## [Aim]
Transcribe the lines below verbatim, beginning with the line that contains "The height and" and continuing through the line that contains "Action: point(611,124)", with both of those lines included.

## [The input]
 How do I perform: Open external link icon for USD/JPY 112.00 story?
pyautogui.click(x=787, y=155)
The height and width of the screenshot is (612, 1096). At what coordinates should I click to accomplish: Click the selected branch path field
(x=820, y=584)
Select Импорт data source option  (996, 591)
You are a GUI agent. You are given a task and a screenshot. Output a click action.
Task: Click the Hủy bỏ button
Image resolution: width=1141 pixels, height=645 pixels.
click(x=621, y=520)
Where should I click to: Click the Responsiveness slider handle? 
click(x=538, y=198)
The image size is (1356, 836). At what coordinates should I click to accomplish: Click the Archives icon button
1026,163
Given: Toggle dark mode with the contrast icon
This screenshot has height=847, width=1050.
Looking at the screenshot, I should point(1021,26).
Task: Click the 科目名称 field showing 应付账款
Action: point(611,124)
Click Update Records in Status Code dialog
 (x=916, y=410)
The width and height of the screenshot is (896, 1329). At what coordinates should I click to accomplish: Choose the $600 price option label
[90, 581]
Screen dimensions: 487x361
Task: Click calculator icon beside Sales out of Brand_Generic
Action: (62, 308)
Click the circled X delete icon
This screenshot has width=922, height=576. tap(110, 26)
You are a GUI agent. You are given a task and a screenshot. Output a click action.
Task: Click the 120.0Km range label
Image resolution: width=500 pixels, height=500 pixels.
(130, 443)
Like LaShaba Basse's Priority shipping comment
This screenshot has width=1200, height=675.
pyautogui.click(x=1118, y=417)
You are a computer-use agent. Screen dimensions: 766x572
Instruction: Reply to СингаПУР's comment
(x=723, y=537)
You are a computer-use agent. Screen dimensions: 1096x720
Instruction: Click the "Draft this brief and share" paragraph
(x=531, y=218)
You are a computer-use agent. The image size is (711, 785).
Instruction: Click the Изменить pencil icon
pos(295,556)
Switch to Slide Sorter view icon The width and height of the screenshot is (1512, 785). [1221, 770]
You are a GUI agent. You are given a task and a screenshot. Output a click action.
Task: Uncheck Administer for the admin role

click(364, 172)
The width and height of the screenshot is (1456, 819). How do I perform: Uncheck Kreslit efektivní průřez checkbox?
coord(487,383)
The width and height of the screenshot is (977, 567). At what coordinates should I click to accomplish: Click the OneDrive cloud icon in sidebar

## [Written solution]
The height and width of the screenshot is (612, 1096). At what coordinates should I click to accomplish: Click the selected branch path field
(x=820, y=584)
Select Импорт data source option  (996, 591)
You are a GUI agent. You are given a task and a screenshot. Output a click action.
Task: Click the Hủy bỏ button
Image resolution: width=1141 pixels, height=645 pixels.
click(x=621, y=520)
Where should I click to: Click the Responsiveness slider handle? 
click(x=538, y=198)
The image size is (1356, 836). At what coordinates should I click to accomplish: Click the Archives icon button
1026,163
Given: Toggle dark mode with the contrast icon
This screenshot has height=847, width=1050.
Looking at the screenshot, I should point(1021,26).
Task: Click the 科目名称 field showing 应付账款
Action: point(611,124)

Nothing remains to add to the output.